La verdad de las palabras

El suicidio de Zweig fue civilizatorio: no quiso sobrevivir al mundo que había perdido

Rafael Argullol
2 min
I la seva dona, Lotte Altman, cap a l’any 1940.

Hay algo casi indescifrable en la recepción histórica de las obras literarias y, sobretodo, de sus autores. Hay escritores que, después de alcanzar gran influencia en su tiempo, desaparecen por un largo período de la escena pública, aparentemente sin lectores, para reaparecer con fuerza de un modo algo sorprendente. Para mí el caso más llamativo es el de Stefan Zweig. Cuando empezaron a llamarme la atención los libros recuerdo haber visto obras suyas en varias casas, empezando por la mía. En especial algunas de sus biografías y su novela Veinticuatro horas en la vida de una mujer, que parecía omnipresente en las bibliotecas. Sin embargo, estando ya en la universidad, sus libros se habían desvanecido. Zweig era un autor considerado caduco y nadie, ni profesores ni estudiantes, aconsejaban sus textos.
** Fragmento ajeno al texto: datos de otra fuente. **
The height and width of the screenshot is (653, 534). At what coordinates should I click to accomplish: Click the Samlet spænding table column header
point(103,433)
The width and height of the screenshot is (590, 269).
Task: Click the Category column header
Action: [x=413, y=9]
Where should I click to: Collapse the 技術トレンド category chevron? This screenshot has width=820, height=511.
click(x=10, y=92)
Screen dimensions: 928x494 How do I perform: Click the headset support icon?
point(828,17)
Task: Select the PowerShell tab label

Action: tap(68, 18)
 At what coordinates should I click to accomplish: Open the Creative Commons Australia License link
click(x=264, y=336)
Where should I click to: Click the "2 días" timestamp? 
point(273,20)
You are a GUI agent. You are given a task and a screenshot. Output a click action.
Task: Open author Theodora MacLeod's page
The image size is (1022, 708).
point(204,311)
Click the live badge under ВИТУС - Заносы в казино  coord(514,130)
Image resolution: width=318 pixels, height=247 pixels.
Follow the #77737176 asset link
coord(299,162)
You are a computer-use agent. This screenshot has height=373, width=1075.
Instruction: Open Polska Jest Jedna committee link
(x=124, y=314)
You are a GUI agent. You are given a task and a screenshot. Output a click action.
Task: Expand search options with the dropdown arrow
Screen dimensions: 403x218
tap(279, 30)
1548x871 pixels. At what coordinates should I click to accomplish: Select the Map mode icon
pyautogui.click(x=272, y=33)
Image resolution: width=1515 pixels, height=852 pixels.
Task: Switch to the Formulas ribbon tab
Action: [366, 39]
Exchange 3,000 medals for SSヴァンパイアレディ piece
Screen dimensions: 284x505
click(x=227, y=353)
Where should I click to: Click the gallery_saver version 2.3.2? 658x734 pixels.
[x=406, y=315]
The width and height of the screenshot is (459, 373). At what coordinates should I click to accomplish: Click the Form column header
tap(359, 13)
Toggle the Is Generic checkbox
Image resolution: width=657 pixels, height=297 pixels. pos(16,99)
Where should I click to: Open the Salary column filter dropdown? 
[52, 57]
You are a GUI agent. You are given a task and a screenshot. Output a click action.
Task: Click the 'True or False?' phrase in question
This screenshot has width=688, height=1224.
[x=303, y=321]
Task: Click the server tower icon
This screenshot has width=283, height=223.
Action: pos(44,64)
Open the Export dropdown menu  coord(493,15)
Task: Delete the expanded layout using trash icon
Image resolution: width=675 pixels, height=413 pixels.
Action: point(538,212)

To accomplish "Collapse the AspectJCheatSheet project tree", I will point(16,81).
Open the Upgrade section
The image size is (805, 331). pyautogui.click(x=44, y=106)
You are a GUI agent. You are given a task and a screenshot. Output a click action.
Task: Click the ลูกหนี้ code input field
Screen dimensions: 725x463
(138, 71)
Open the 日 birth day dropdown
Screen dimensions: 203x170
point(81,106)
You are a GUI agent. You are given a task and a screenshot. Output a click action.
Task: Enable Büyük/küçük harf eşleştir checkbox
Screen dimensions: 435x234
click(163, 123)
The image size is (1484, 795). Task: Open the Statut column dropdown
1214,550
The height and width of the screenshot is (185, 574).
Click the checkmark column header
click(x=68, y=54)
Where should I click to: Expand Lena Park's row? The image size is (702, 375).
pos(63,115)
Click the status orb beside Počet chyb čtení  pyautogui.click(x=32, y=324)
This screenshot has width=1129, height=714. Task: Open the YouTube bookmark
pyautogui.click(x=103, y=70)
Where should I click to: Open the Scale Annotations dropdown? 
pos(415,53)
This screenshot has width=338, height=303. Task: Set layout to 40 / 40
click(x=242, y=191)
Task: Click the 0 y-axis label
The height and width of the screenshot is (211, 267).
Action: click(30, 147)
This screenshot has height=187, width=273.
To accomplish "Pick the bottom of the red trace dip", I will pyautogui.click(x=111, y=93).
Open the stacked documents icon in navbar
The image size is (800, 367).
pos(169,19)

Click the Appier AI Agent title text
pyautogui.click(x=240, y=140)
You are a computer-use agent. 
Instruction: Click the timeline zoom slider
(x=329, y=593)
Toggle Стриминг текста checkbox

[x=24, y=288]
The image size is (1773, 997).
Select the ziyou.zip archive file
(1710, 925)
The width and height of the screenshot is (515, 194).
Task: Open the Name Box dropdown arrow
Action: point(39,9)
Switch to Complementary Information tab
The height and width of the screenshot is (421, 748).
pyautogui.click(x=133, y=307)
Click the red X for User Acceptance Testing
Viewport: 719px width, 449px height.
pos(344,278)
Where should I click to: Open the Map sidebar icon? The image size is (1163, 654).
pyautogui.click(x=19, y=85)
Se suponía arrinconado para siempre. Pero hace un par de décadas, con el cambio de siglo, Stefan Zweig reapareció con fuerza en toda Europa. Entonces se descubrió que, aparte de biografías populares, había escrito relatos maravillosos como Mendel, el de los libros, que me atrevería a calificar como una de las mejores narraciones del siglo XX. También se descubrió que El mundo de ayer, un peculiar texto autobiográfico, ayudaba a comprender, como pocos libros, el camino que había conducido hasta el presente y muchos de nuestros actuales interrogantes.

Stefan Zweig se suicidó junto a su mujer en Petrópolis, cerca de Río de Janeiro, en 1942. No estaba enfermo ni en situación desesperada. El suyo, como lo demuestra el breve testimonio con el que se despidió, fue un suicidio civilizatorio: no quiso sobrevivir al mundo que había perdido. En plena Segunda Guerra Mundial lo que más horrorizaba a Zweig es que las palabras habían sido vaciadas de verdad. Una y otra vez en El mundo de ayer insiste en esta cuestión. Las palabras se habían vuelto huecas, desprovistas de sustancia interior. Pero visto en perspectiva el libro también se hubiese podido titular El mundo de mañana pues nuestra época se ha acostumbrado a lo que Zweig temía y detestaba: vivir entre palabras sin verdad.